The second is irreducible risk. Some candidates become safe once you train enough, which puts them in the project category. A real candidate keeps a meaningful failure mode even at the upper edge of your preparation. The risk survives the training.

The third is scope. If the event is already inside your normal training week, like a long Saturday run for a marathoner or a heavy lift for a powerlifter, it resets nothing, because the calibration was set there to begin with. Pick something that sits outside what you ordinarily do.

Four candidates that look like misogis and fail the test

These four candidates check a box or two but miss other misogi requirements.

A half-marathon when you already run half-marathons. Fails criterion five. The event sits inside your normal training week and produces no scope shift.

A polar plunge for charity. Fails criterion one, because there is no year-long arc, and criterion two, because the event is structured as a public photograph rather than as a private threshold.

A thirty-day cleanse. Fails criterion three. The risk is reducible to zero with planning, and the failure mode is mostly social discomfort.

A marathon when you already have one in your log this year.
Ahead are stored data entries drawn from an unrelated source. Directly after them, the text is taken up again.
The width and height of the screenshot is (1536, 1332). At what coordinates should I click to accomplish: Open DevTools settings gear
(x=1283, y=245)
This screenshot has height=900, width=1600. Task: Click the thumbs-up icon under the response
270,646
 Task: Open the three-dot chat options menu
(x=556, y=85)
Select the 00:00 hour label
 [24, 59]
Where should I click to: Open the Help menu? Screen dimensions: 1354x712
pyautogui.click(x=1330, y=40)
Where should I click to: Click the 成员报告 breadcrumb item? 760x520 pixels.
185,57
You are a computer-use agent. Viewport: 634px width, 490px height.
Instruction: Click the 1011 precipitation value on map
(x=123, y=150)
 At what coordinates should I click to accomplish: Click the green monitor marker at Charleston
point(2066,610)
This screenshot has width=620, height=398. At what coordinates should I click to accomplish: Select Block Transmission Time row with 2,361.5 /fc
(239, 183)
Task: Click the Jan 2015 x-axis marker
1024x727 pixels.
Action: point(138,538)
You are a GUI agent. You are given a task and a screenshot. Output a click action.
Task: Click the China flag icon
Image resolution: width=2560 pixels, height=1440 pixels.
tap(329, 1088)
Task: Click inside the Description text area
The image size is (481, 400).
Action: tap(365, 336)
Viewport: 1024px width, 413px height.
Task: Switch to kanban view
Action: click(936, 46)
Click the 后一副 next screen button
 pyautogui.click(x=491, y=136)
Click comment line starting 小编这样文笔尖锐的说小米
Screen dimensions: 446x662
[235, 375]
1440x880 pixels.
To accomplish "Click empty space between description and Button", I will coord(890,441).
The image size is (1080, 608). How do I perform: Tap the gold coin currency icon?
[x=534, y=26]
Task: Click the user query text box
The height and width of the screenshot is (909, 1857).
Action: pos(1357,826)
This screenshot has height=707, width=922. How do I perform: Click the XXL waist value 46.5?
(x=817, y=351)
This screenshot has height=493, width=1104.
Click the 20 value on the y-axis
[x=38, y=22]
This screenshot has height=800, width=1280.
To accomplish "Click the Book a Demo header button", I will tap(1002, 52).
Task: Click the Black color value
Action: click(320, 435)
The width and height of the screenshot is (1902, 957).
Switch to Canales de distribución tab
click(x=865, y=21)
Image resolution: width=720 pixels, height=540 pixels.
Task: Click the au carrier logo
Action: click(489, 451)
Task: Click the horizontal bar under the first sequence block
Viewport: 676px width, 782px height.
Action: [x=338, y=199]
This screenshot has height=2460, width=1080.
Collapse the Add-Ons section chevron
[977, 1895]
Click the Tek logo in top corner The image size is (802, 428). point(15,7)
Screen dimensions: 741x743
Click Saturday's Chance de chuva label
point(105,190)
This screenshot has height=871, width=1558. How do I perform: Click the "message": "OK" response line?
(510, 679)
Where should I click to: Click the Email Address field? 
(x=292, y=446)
Fails criterion five, and probably criterion one, because the ambient weight is gone the second time through.

The sixth criterion is the one you write yourself

The five above are necessary and not sufficient. The sixth criterion is private, idiosyncratic, and the one nobody else can write for you: the candidate has to threaten something you specifically have arranged your life around not threatening. For one person it is solitude. For another, audience. For a third, the ability to count on a working body, or a clean memory of being able to do something they used to do. The five criteria filter the universe of options. The sixth one is the filter you apply last, and refuse to share.

For the historical background and the Itzler-Elliott framing in full, see our main piece on misogi. The criteria above are about deciding whether a candidate qualifies. Apply them honestly. The test is supposed to disqualify most of what you bring to it.

References
  • Peak Performance Project (P3), Santa Barbara. Marcus Elliott, founder and director.
  • Easter, M. (2021). The Comfort Crisis: Embrace Discomfort to Reclaim Your Wild, Happy, Healthy Self. Rodale Books. Publisher page.

FAQ

Is it a misogi if you finish easily?
No. The 50 percent rule is the diagnostic. A candidate is supposed to give you roughly even odds of not finishing against your real starting point. If completion is comfortable or close to certain, the event sits inside your existing capacity and will not recalibrate anything. That makes it a project, a vacation, or a training milestone, but it does not meet misogi requirements.
What is considered a misogi if I am already an endurance athlete?
The 50 percent rule is relative to your real baseline. A marathon does not count if marathons are inside your annual log; the event has to be calibrated against where you currently stand. For an experienced endurance athlete, candidates often shift toward harder distances, harder formats, technical skill events, or domains outside the body, such as language certification, instrument performance, or a serious creative deadline.
How hard should a misogi be in practical terms?
Hard enough that a friend who knows your fitness, skills, and history would not bet money on your finishing. Jesse Itzler describes this as roughly a coin-flip outcome. Two further constraints: the event has to be survivable with good preparation (you can't die, since Itzler's second rule is literal), and the failure mode has to be real. Pushing past the band into stunt territory is not the practice.
Are the misogi rules the same as Jesse Itzler's three rules?
The Itzler rules are about how to run the event: design a roughly 50 percent failure rate, do not die, and do not talk about it publicly. The criteria here are about how to pick it, which is the step before. Both layers are covered at length in our main piece on misogi. Picking happens before running; the rules apply once a candidate is chosen.